* **Bloque de texto**:
Otros confinamientos creativos se deben a razones personales o, mejor dicho, razones del mundo irracional, como la terrible y productiva historia del Marqués de Sade, que pasó veintisiete años encerrado en diferentes prisiones y asilos para locos peligrosos. Durante esos períodos escribió sus obras más conocidas como Las 120 jornadas de Sodoma o la escuela del libertinaje (1785) y Aline y Valcour o la novela filosófica (1788).
En el terreno del arte hay varios casos de reclusiones creativas. Al contrario de Marta Minujin, que en estos días se lamenta por no poder salir de su casa en Recoleta para trasladarse a su taller en San Cristóbal a causa de las restricciones preventivas impuestas por el gobierno nacional, la artista japonesa Yayoi Kusama, que el 22 de marzo cumplió 91 años, lleva cuatro décadas de internación voluntaria en una clínica psiquiátrica. Como muchos artistas, Kusama, la reina de los lunares pop, necesita aislarse para crear. Tiene un taller a pocas cuadras del psiquiátrico, en el barrio de Shinjuku, en Tokio, al que va y viene cuando ella quiere para luego, eso sí, regresar a dormir en el cuarto de la clínica al que considera su hogar. A través del arte, Kusama exorciza sus miedos y expresa sus obsesiones, tal como se pudo ver en Buenos Aires en 2013 en la muestra Obsesión infinita, una de las más visitadas en la historia de Malba.
El caso del artista chino disidente Ai WeiWei es diferente: su confinamiento no fue para nada voluntario. En 2011 pasó 81 días en la cárcel y luego estuvo cinco años bajo estricta vigilancia del gobierno. No pudo salir de China durante ese período en el que fue espiado con cámaras y micrófonos, seguido por la calle y fotografiado por el Estado para controlar sus movimientos. El de WeiWei es un caso paradójico de creación sin límites en un contexto opresivo, sin libertad de expresión. "Yo fui la persona más controlada de China", dijo a LA NACION en noviembre de 2017 cuando vino al país para la inauguración de su muestra antológica en Fundación Proa, donde exhibió buena parte de la producción de aquellos años de reclusión en su propio país.

* **Actividad propuesta**: Copia, sin cambios, el fragmento del texto sobre los confinamientos creativos que va desde "El caso del" hasta "su propio país.".

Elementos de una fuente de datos
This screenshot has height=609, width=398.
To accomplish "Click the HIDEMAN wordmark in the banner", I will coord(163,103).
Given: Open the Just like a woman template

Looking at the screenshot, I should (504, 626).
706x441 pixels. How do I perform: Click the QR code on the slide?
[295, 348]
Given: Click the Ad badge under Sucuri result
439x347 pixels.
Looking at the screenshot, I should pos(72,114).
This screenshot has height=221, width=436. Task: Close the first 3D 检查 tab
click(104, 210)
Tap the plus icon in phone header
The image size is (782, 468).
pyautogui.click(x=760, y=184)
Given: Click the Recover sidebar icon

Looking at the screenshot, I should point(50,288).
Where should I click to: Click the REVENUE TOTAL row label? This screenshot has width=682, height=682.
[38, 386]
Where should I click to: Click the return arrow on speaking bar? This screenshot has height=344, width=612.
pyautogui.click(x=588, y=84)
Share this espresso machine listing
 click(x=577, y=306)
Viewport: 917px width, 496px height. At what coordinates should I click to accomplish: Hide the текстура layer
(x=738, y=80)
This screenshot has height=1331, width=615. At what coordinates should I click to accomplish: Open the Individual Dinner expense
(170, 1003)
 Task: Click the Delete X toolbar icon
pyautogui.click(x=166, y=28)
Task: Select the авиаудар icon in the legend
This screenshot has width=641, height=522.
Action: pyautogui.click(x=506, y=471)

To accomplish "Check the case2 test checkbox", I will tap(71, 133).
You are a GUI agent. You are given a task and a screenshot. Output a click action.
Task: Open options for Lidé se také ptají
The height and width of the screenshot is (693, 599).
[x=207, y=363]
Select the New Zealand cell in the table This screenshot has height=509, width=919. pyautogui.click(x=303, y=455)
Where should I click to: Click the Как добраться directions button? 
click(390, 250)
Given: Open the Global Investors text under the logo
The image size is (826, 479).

* **Ejercicio resuelto**:
El caso del artista chino disidente Ai WeiWei es diferente: su confinamiento no fue para nada voluntario. En 2011 pasó 81 días en la cárcel y luego estuvo cinco años bajo estricta vigilancia del gobierno. No pudo salir de China durante ese período en el que fue espiado con cámaras y micrófonos, seguido por la calle y fotografiado por el Estado para controlar sus movimientos. El de WeiWei es un caso paradójico de creación sin límites en un contexto opresivo, sin libertad de expresión. "Yo fui la persona más controlada de China", dijo a LA NACION en noviembre de 2017 cuando vino al país para la inauguración de su muestra antológica en Fundación Proa, donde exhibió buena parte de la producción de aquellos años de reclusión en su propio país.